Greg Jericho 

When it comes to unemployment in Australia, definitions have been broken

What we considered a ‘bad case’ scenario has been thrown out the window by the economic impacts of the coronavirus
  
  

People are seen lining up at Centrelink in Flemington on March 23, 2020 in Melbourne, Australia.
‘To be unemployed is to be “actively looking for work”. But just what work is there to look for right now? Not only are businesses not hiring, many are being forced to not operate.’ Photograph: Quinn Rooney/Getty Images

The coronavirus is about to destroy the scale of economic data. What we was considered a “bad case” scenario or even indicative of times requiring stimulus no longer even computes. So quickly are things turning we almost need a new language to explain it.

One of the most common aphorisms among those dealing with data is that “the trend is your friend”. It is a nice way to note that generally when you see data – such as the unemployment rate – jumping around, the trend, which is essentially an averaged representation of the data, helps you see through the noise.

But occasionally something happens that breaks the trend – such as the boost in retail spending that occurred during the GFC as a result of the stimulus payments:

The spending was so out of sync with previous levels the trend no longer made sense and the Bureau of Statistics even stopped calculating the trend rate for nine months until normalcy returned.

So that was what happened to some data during the GFC.

But that is not what we are about to experience. We are about to see not the trend broken, but the scale.

Let us turn to the US to see what this will look like.

In states such as California there has been a full lockdown – only essential services open, and everyone has been told to stay inside unless you need to access those services.
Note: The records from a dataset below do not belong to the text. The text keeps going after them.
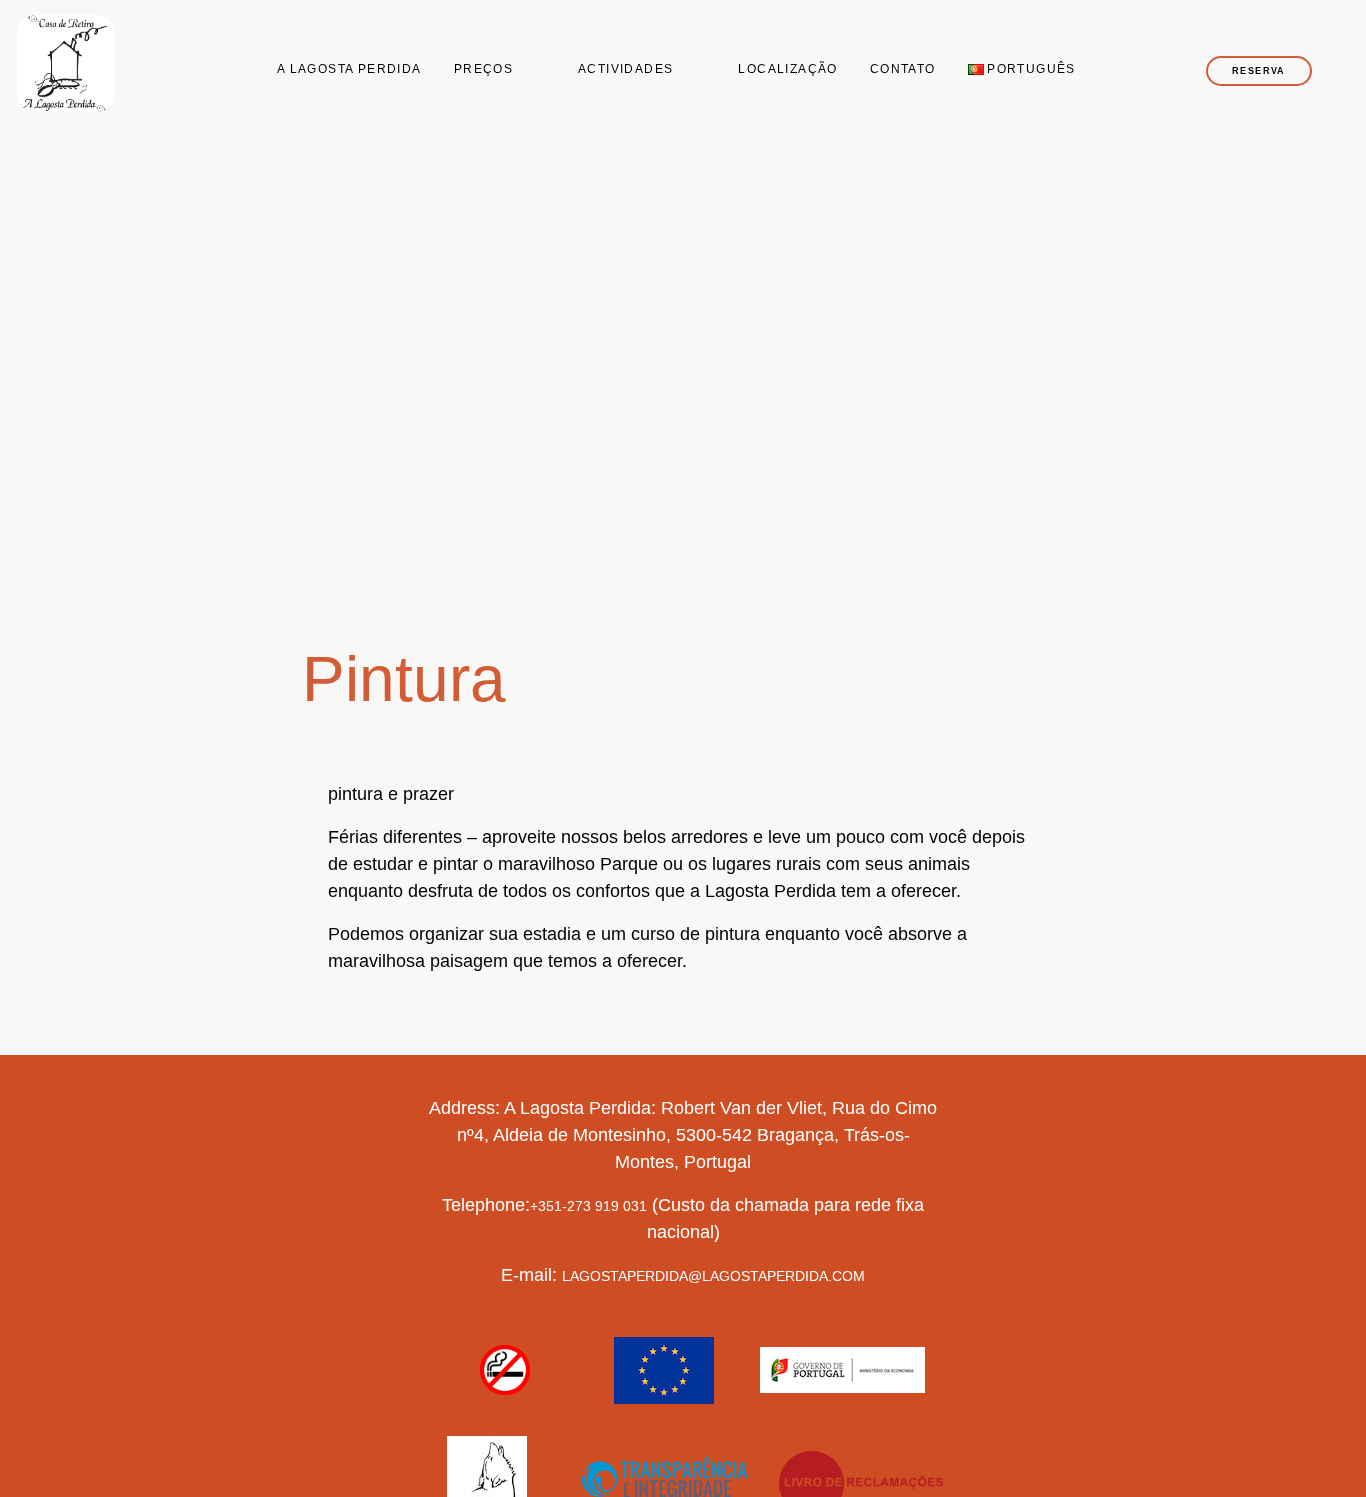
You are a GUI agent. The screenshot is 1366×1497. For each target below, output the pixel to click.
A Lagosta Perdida (349, 69)
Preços (483, 69)
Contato (903, 69)
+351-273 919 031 (588, 1206)
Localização (787, 69)
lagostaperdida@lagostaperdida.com (713, 1276)
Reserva (1259, 71)
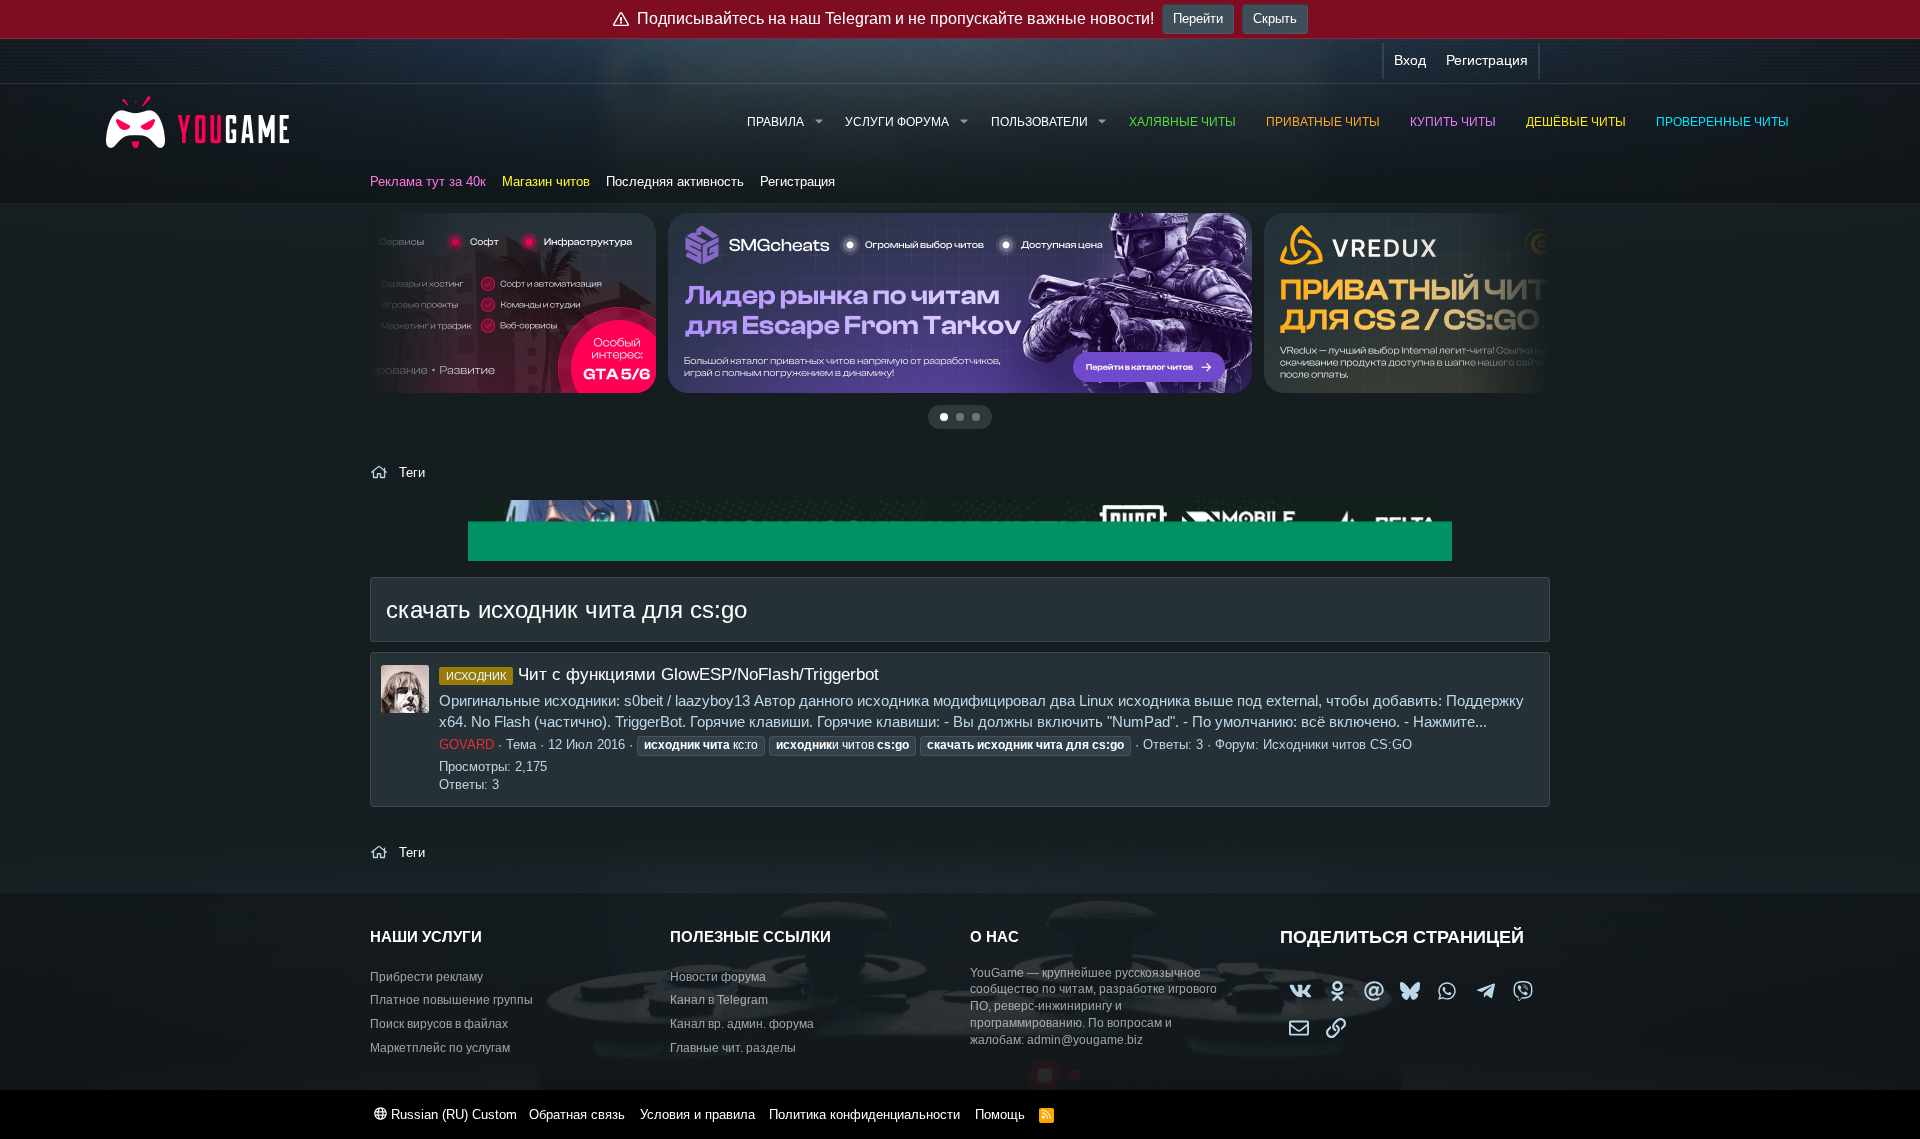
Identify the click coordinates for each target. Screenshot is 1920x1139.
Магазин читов (546, 181)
Schools are closed, shops and places of business are shut.

As a result there has been a wave of people claiming unemployment insurance this week.

And by wave, I mean a tsunami.

Over the past three months, an average of 49,000 people in California applied for the first time for unemployment insurance (known as “initial claims”, as opposed to ongoing ones by people already unemployed).

During the GFC, in the last week of January 2009, 95,000 new people applied; a year later, in the second week of January 2010, 115,462 applied – so more than double what you would expect during good times.

Based on the numbers already announced, former senior economist for labor at the US President’s Council of Economic Advisers, Aaron Sojourner, has estimated in the past week 639,200 people in California will make an initial claim for unemployment insurance:

That is breaking the scale.

And California is not an exception. Sojourner estimates Pennsylvania will see 353,644 initial unemployment claims this week, some 478% higher than the previous record of 61,181 claims made in the second week of January in 2010, and 2,792% higher than the previous week:

Sojourner estimates this will translate to around 3.3 million Americans making an initial claim for unemployment insurance this week – a number so beyond anything recorded by the US department of labor going back to 1967 that it looks like someone slipped while drawing the graph and left a big vertical line by mistake:

Sojourner estimates that, given there were already 5.8 million unemployed in the US, this would take the US unemployment rate from 3.5% to 5.5% in one week.

Given the news on Monday of queues around the block at Australian Centrelink offices and the MyGov website crashing due to a massive spike in people attempting to use it (up from 6,000 to 55,000) we can likely expect to see similar numbers here.

It is tough to estimate exactly how bad it will be here, but if our total number of unemployed rose by the same amount as is expected in the US in just this week would see unemployment for this month rise to nearly 8%:

Now that is unlikely because we have not yet seen the same level of closures. But not only is it a sign of what is coming, it also highlights the absurdity of the actual term.

To be unemployed is to be “actively looking for work”. But just what work is there to look for right now? Not only are businesses not hiring, many are being forced to not operate. Around 10% of job vacancies each month are for retail trade and 7% are for accommodation and food services, and another 1.5% for arts and recreation. None of these industries is hiring – other than a few supermarkets looking for some extra staff to help pack shelves.

Currently the government has kept some mutual obligations in place, but it is pretty obvious things have changed and changed drastically. Actively looking for work? Nope. Unemployed? Most definitely.

The scale has been broken, and so too have the definitions.